AI: Cool, that’s pretty hardcore. What are your other interests besides snowmobile racing?
Herfindahl: My dad would tell you it’s duck hunting, for sure. I’m really into that [Note: I conducted this interview with Zach while he was driving home from a Minnesota duck hunt. –Ed.] At this time of year he’s always saying, “Get your head in snowmobiling.”
I also like dirt biking, as well as water sports like skiing and wakeboarding. Golf is the one school sport that I play. But even golf makes me think of my favorite sports, because every time dad and I go golfing, we talk about how sweet the course would be for dirt biking and snowmobiling.
AI: Do the kids in your school know that you’re one of the top snowmobile cross-country racers in world?
Herfindahl: I think a lot of them know I race, but not my results. I don’t really tell people that I do well because I don’t like to talk about myself.
AI: Tell me about your family’s involvement with your racing.
Herfindahl: My 13-year old sister Gabby plays hockey, so there are a lot of weekends when my mom is with her while my dad and I are racing. But if there are no hockey games, they’re with us at the races. I wish Gabby would race sleds because she’s a really good rider, but I think she’s a little nervous to right now.
AI: What are your goals for this coming season?
Herfindahl: I’ll race the entire USXC series with Christian Brothers Racing, just like I did last year. My goal is a top-3 in all the races, with the goal of winning the points championship. Probably my biggest priority is to try and win the I-500. I’ll also race a few Cor Powersports cross-country events on weekends that don’t conflict with USXC races. When I’m old enough I’d like to race the Soo 500 enduro too.
AI: Who are your sponsors?
Herfindahl: I’m really lucky to have a lot of great sponsors.
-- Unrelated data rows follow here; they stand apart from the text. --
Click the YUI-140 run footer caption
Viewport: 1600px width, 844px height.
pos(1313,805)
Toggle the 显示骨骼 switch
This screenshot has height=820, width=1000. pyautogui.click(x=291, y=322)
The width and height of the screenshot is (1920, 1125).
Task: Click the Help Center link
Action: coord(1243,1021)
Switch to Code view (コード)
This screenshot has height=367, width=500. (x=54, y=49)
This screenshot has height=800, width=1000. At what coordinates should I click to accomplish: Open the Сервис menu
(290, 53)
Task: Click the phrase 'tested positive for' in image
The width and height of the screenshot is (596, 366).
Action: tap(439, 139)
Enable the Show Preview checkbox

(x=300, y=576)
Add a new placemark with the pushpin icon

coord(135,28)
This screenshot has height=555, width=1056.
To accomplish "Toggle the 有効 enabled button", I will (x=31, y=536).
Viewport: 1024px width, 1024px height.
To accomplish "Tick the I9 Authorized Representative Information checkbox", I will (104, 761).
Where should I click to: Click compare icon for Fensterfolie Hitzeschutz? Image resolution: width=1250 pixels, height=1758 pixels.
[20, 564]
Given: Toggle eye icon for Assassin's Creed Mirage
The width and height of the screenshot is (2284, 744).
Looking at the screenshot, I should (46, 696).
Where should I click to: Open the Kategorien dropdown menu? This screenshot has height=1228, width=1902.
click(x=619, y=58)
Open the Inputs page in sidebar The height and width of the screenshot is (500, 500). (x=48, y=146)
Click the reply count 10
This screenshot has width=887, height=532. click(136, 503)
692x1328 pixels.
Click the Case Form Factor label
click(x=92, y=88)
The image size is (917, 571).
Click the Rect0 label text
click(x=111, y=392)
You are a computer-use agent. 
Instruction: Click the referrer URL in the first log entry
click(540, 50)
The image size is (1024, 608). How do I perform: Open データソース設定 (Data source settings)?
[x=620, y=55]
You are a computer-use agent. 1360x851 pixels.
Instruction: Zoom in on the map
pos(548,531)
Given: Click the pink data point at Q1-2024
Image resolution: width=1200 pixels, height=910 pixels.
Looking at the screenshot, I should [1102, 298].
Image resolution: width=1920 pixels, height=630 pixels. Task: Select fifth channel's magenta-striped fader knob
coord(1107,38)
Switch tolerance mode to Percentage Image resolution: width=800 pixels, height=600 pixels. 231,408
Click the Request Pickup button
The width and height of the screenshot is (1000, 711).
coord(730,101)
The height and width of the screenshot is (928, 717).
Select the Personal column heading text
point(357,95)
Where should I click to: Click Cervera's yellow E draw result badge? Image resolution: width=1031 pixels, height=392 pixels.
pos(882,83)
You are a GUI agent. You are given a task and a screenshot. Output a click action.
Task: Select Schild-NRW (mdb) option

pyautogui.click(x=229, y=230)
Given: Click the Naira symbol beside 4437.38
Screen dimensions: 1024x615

Arctic Cat, Christian Brothers Racing, DRIFT, Troy Lee Designs, Stud Boy, FOX Shox, Scott, C&A Pro, Speedwerx, Sportech, APV Synthetic Oil, Evolved SX, 139designs, Soygreen, West Central, Mitsuboshi, Cycra, ODI, Leatt and Culligan.
AI: You’re a senior now, what is plan after high school?
Herfindahl: My plan is to go to college.
AI: Okay, one last request: Tell us a Roger Skime story.
Herfindahl: I had never really met Roger until Pine Lake last year, although of course I knew who he was and that he’s a legend. Well, after one of the finals at Pine Lake, he came up to me and said, “Herfindahl, you’re my hero. I wish more kids would put down the video games and race snowmobiles like you do.” He made me feel really good and proud of what I do.